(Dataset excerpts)
·····

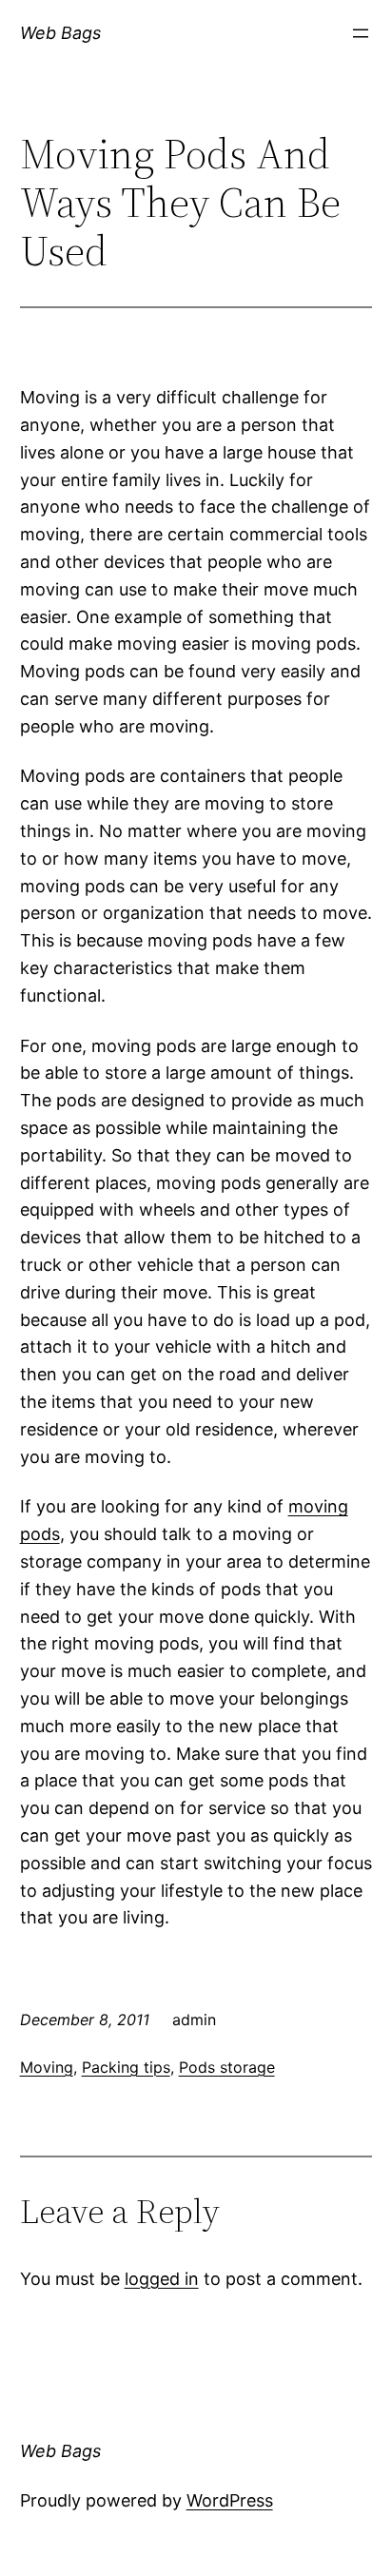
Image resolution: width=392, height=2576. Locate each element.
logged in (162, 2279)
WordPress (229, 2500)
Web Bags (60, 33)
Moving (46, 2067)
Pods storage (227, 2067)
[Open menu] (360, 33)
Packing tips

·····

→ TRY IT:
From the line containing "logged in (162, 2279)" down to the last line of the data above, copy every line exactly; leave out all other lines.

→ EXERCISE SOLUTION:
logged in (162, 2279)
WordPress (229, 2500)
Web Bags (60, 33)
Moving (46, 2067)
Pods storage (227, 2067)
[Open menu] (360, 33)
Packing tips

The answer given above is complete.